** Opening Supplied records block **
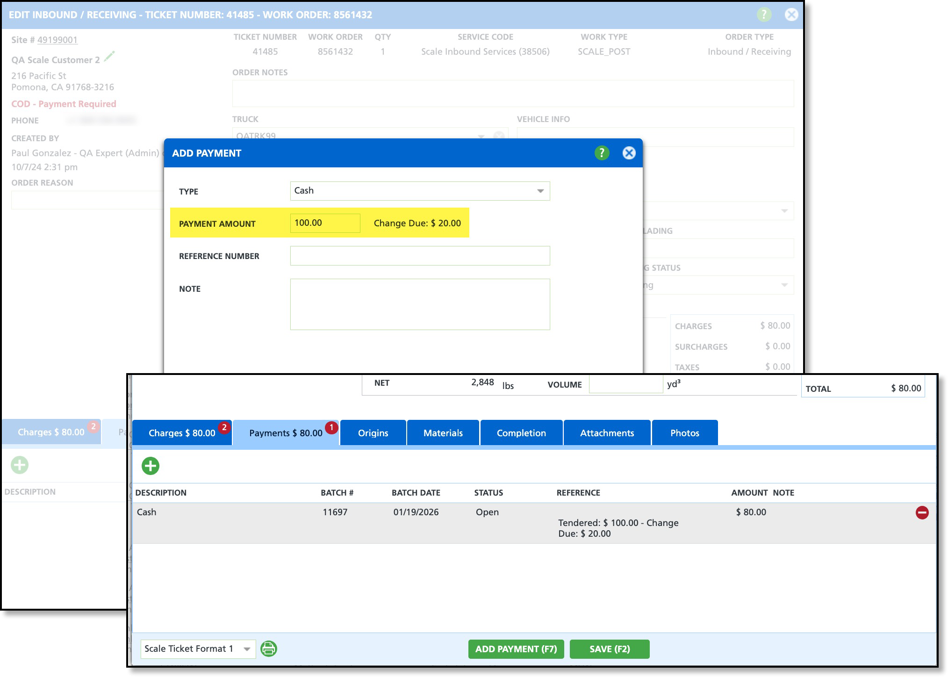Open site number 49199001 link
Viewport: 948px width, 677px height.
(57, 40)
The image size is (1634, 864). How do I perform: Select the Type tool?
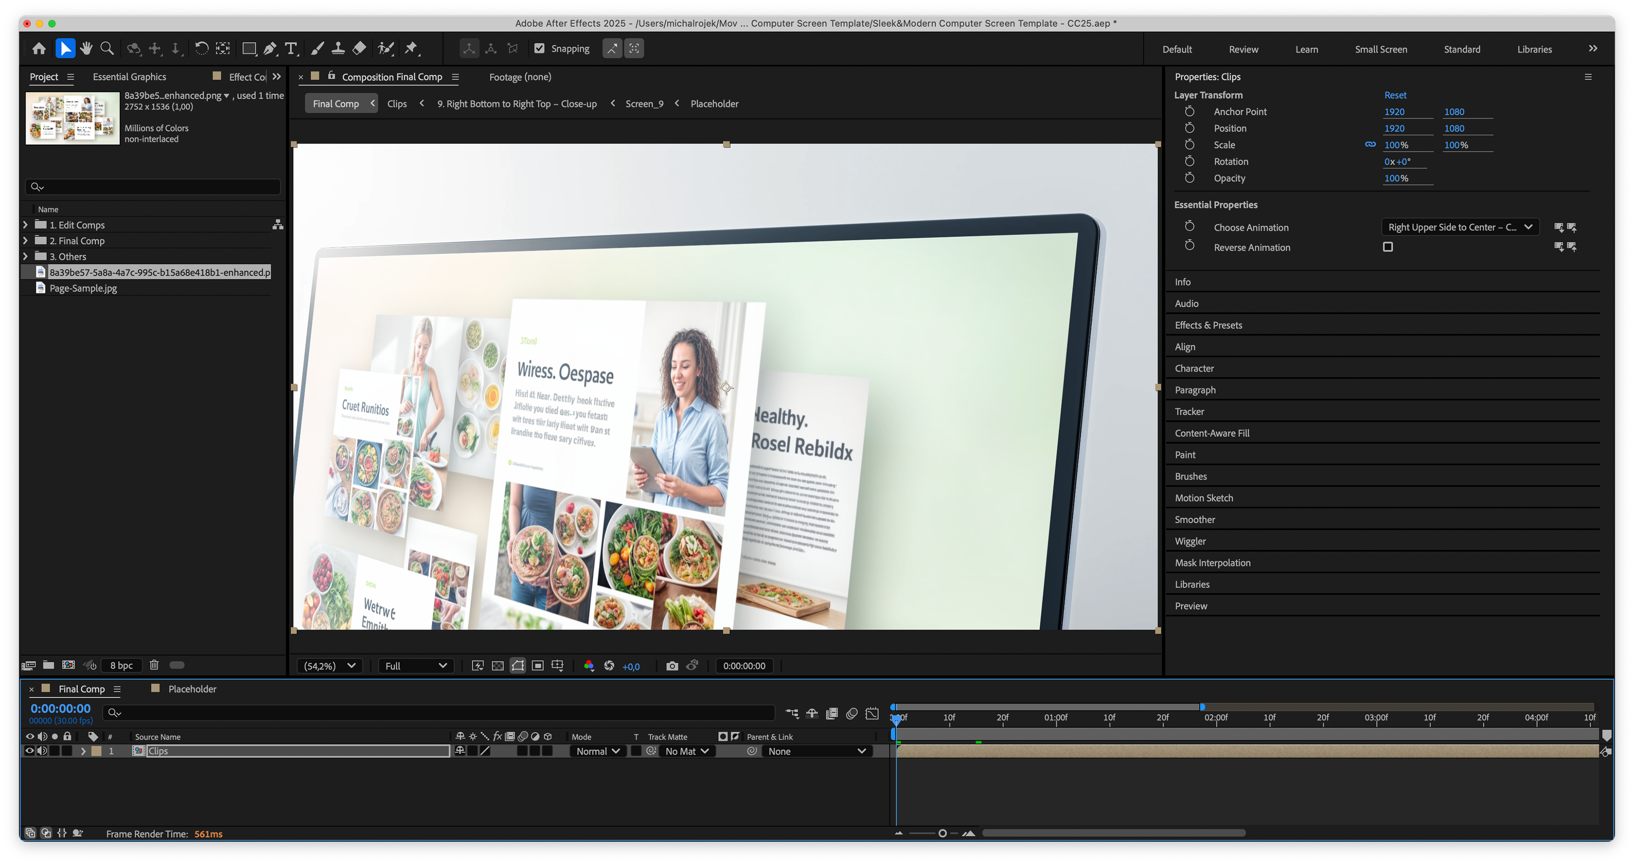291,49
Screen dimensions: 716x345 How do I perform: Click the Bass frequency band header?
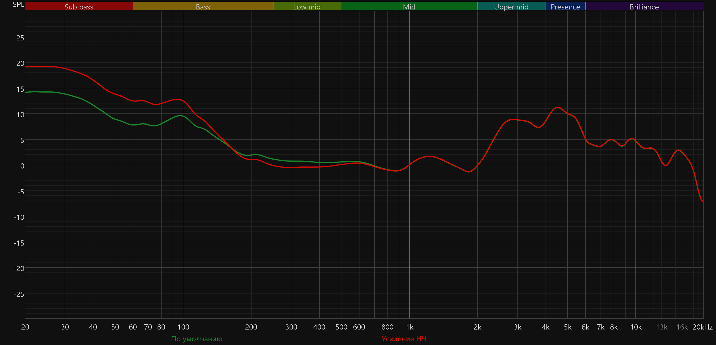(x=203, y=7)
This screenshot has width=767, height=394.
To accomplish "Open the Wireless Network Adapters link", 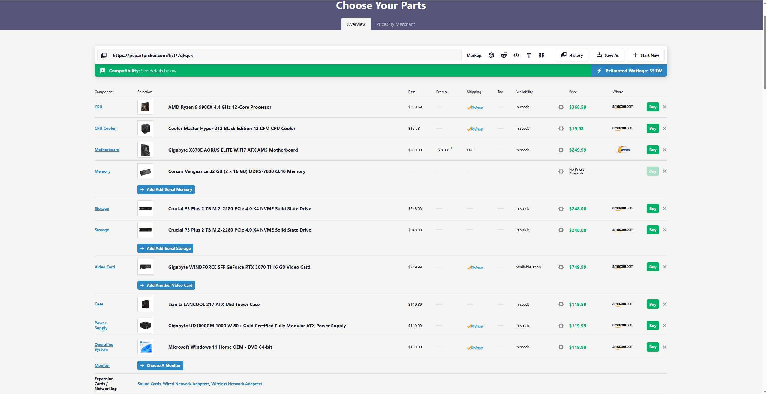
** Closing Supplied records block **
Work request>
Locate the line containing "The image size" in the records above, then output it and every line after it through the last, excluding pictures.

Written solution>
The image size is (1634, 864). How do I perform: Select the Type tool?
291,49
Screen dimensions: 716x345 How do I perform: Click the Bass frequency band header?
(x=203, y=7)
This screenshot has width=767, height=394.
To accomplish "Open the Wireless Network Adapters link", 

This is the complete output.